Eightly the Spirit replaces the Law, a believer in Christ is "led by the
Spirit" (Rom 8:14); the testimony, or Ten Commandments of the new covenant
is the Spirit. Ninthly Paul lists many sins in the New Testament, both
those practised by the "world" as well as those practised in the churches:
(Rom 1:28-32, 2 Cor 12:20-21, Gal 5:19-21, Eph 4:25-29, 5:3-18, 2 Tim 3:1-9,
2 Pet 2,3:3-7) but nowhere mentions Sabbath-breakers. Tenthly we didn't
receive the Spirit by observing the law, so why should we observe it now
we have the Spirit (Gal 3).
A: In Paul's letter to Titus he says "avoid controversies...arguments and
quarrels about the law, because these are unprofitable and useless"
(Tit 3:9). Why don't you just keep the Ten Commandments are stop looking
for excuses?
N: Paul was genuinely worried about splits in the church between Jews and
Gentiles, just after that passage he says "warn a divisive person once,
then warn him a second time, after that have nothing to do with him"
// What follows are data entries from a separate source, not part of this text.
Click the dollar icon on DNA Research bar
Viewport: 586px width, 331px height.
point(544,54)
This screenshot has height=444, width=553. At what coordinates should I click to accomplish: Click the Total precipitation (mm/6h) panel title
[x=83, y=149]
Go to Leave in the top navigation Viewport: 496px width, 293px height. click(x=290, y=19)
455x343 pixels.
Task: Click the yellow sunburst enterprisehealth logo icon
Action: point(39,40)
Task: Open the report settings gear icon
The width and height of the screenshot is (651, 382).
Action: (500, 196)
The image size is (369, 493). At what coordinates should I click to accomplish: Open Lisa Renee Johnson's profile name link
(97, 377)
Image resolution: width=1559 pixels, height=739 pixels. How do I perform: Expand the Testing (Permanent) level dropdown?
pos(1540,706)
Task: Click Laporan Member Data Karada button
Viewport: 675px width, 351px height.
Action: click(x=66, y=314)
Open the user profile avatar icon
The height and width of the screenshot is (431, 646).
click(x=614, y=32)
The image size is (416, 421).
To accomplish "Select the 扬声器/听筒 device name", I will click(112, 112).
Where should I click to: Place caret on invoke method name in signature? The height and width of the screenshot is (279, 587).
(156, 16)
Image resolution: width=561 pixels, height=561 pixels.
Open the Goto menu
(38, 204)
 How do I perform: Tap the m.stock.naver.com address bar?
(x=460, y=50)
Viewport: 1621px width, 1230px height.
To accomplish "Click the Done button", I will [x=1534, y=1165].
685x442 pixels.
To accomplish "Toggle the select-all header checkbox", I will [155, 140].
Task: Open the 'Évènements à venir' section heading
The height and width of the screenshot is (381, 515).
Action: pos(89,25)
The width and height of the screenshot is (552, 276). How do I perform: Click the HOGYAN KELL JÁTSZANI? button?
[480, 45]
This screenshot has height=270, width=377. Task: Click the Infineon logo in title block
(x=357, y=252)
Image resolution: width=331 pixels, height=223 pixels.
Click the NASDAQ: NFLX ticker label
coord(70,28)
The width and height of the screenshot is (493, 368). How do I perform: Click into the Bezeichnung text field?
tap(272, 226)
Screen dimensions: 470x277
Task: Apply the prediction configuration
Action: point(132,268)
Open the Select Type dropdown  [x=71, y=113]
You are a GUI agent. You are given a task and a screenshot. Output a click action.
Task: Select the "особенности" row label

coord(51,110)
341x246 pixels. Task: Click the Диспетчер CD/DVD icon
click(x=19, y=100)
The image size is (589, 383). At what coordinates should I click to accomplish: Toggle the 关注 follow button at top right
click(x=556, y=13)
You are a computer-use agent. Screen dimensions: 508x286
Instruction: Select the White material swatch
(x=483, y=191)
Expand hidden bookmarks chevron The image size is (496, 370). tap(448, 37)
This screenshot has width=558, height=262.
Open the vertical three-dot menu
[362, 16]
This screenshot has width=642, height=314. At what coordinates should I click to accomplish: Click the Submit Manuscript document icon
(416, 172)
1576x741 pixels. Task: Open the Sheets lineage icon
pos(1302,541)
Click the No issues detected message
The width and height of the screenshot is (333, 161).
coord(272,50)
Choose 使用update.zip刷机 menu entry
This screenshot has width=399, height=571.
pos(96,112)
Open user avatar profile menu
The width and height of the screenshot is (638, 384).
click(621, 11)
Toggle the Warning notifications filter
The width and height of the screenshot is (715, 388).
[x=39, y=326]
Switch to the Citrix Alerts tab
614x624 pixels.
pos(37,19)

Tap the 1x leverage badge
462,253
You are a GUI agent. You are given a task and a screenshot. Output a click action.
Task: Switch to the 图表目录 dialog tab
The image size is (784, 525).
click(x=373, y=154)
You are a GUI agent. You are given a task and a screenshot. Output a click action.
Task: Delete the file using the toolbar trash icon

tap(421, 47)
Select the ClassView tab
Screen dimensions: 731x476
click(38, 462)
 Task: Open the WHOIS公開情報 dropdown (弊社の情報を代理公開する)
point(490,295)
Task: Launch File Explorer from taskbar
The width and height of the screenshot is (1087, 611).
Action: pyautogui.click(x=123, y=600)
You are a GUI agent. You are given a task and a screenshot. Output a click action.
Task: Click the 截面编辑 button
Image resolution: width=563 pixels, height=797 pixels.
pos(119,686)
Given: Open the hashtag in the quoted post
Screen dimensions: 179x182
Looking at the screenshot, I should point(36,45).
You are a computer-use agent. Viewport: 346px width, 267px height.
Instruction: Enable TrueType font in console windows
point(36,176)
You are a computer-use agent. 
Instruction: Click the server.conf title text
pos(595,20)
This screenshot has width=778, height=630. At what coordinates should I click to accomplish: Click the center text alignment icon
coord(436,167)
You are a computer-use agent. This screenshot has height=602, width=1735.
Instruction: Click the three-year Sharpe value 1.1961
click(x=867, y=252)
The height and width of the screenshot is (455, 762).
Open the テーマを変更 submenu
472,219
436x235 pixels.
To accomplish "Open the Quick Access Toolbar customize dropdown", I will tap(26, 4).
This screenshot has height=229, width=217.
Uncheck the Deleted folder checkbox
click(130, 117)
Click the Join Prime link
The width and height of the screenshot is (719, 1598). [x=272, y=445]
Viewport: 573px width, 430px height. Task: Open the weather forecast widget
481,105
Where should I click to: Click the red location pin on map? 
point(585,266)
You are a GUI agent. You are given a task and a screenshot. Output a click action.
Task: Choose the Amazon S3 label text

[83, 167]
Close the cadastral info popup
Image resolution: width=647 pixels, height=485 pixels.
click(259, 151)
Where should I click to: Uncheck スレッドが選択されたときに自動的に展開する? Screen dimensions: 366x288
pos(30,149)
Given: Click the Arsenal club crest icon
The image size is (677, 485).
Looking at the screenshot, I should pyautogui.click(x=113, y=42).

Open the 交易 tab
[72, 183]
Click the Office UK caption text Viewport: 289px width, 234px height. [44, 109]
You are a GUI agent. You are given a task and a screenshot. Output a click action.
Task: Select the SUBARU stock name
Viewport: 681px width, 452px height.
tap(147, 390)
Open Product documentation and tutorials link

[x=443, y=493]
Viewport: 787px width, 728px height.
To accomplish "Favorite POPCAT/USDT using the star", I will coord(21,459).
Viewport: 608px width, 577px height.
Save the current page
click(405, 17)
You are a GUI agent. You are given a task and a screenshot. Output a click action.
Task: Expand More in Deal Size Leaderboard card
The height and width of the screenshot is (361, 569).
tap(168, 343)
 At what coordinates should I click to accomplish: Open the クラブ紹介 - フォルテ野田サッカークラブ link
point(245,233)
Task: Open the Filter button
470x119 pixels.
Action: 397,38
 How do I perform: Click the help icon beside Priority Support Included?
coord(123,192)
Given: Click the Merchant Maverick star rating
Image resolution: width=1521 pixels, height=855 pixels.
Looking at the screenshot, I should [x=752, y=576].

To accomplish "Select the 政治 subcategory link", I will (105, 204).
(Tit 3:10). He was writing at a time when the Jerusalem church was full
of people "zealous for the law" (Acts 21:20) and he wanted to cause as
little trouble as possible, teaching mutual tolerance, whilst insisting
the Gentiles did not have to keep the law. After 2000 years one would
rather hope this problem of Christians wanting to keep the Jewish law
wasn't still around, but since it is we should be able to debate these
things honestly and openly, while not "dividing" the church.
A: You still haven't convinced me God doesn't want Christians to keep the
Ten Commandments.
N: Perhaps we will discuss it again another day.